Infringement of Property rights
How do you go about that? How do you know if someone is infringing your Intellectual Property rights?
Tip 1: Monitor your competitors' website, folders, advertisements
Your competitor will proudly display its products on its website and in folders and advertisements. So make sure you keep an eye on the trade press and visit their website on a monthly basis. Also keep an eye on their YouTube channel and social media. We couldn't make the first tip any easier!
Tip 2: Use the eyes and ears of the Sales department
Nobody knows the market better than your representatives and sales people. They visit trade fairs and talk to customers who sometimes unconsciously give them some very interesting information: "You say that this is a unique quality, but your competitor X is offering the exact same device."
Did you know that most infringements are tracked down by the Sales department?
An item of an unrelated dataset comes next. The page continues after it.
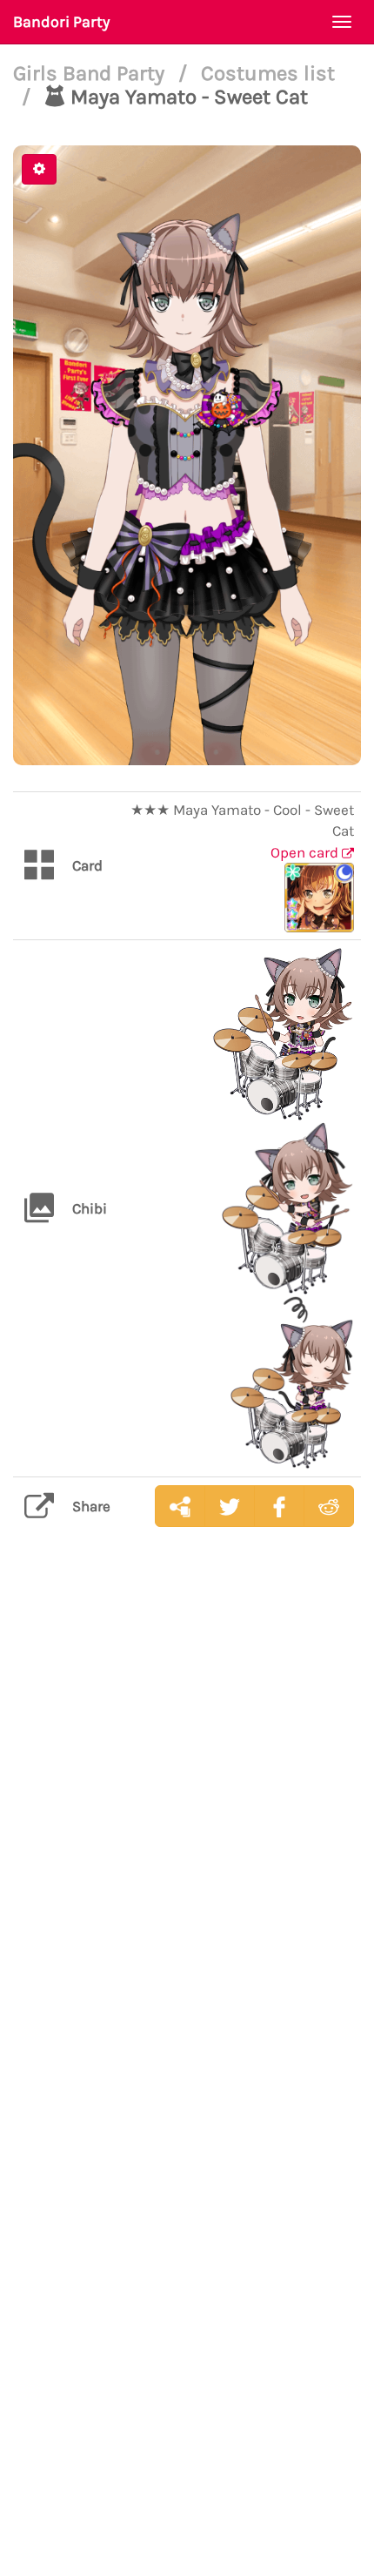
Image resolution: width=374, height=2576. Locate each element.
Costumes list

However 9 times out of 10 they are not even aware of it. A client's R&D department had a handy solution for this: it produced a booklet for the representatives containing all of the company's patents.
It is up to you to decide if a booklet is the best solution for you. What I do know for sure that is that it definitely does not do any harm to have regular discussions between the Sales department and the Research & Development department.
Tip 3: Let an automated software system do the work
My final tip: set up a so-called 'monitor' together with your patent attorney. Via an automated system, searches are carried out in the patent databases for patent publications that are similar to yours.
You will receive a periodic overview of possible infringers. There are various options. You can set up the monitor that best suits your particular situation together with your patent attorney.